The season concludes with a twelve-team tournament used to determine the teams to play in the Super Bowl. Thetournament brackets are made up of six teams from each of the league’s two conferences, the American Football Conference (AFC) and the National Football Conference (NFC), following the end of the 16-game regular season:

  • The four division champions from each conference (the team in each division with the best regular season won-lost-tied record), which are seeded one through four based on their regular season won-lost-tied record (tie-breaker rules may apply).
  • Two wild card qualifiers from each conference (those non-division champions with the conference’s best record, i.e. the best won-lost-tied percentages, with a series of tie-breaking rules in place in the event that there are teams with the same number of wins and losses), which are seeded five and six.

In each conference, the No. 3 and No. 6 seeded teams, and the No. 4 and No. 5 seeds, face each other during the first round of the playoffs, dubbed the Wild Card Playoffs (the league in recent years has also used the term Wild Card Weekend). The No. 1 and No. 2 seeds from each conference receive a bye in the first round, which entitles these teams to automatically advance to the second round, the Divisional Playoff games, to face the winning teams from the first round. In round two, the No. 1 seeded team always plays the lowest surviving seed in their conference. And in any given playoff game, whoever has the higher seed gets the home field advantage (i.e. the game is held at the higher seed’s home field).

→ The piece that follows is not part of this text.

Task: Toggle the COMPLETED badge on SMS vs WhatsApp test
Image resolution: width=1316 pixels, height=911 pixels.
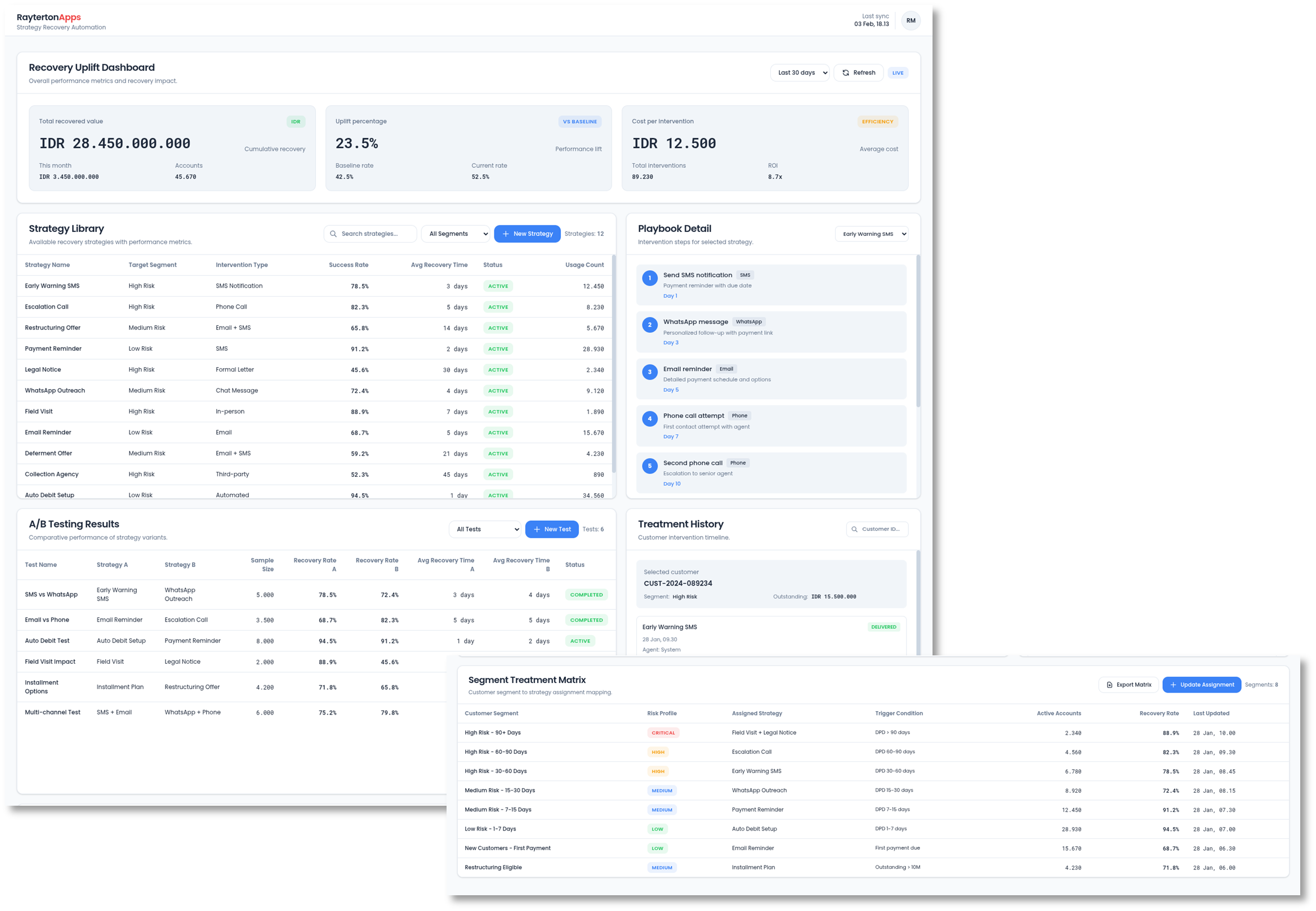Action: tap(586, 594)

The two surviving teams from the Divisional Playoff games meet in Conference Championship games, with the winners of those contests going on to face one another in the Super Bowl in a game located at a neutral venue that is usually either indoors or in a warm-weather locale. The designated “home team” alternates year to year between the conferences. In odd-numbered Super Bowls, the NFC team is the designated “home team”, with the AFC team serving as the home team for even-numbered games.

The NFL is the only one out of the four major professional sports leagues in the United States to use a single-elimination tournamentin all four rounds of its playoffs; Major League Baseball (not including their Wild Card Showdown round), the National Basketball Association and the National Hockey League all use a “best-of” format instead.